[Materials provided Boundary: Start]
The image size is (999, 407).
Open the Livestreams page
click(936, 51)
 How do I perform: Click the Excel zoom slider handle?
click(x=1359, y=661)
[Materials provided Boundary: End]
Only a word-for-word repetition of the lines from the one containing "How do I perform: Click" to the final line of the data above counts as the answer.

 How do I perform: Click the Excel zoom slider handle?
click(x=1359, y=661)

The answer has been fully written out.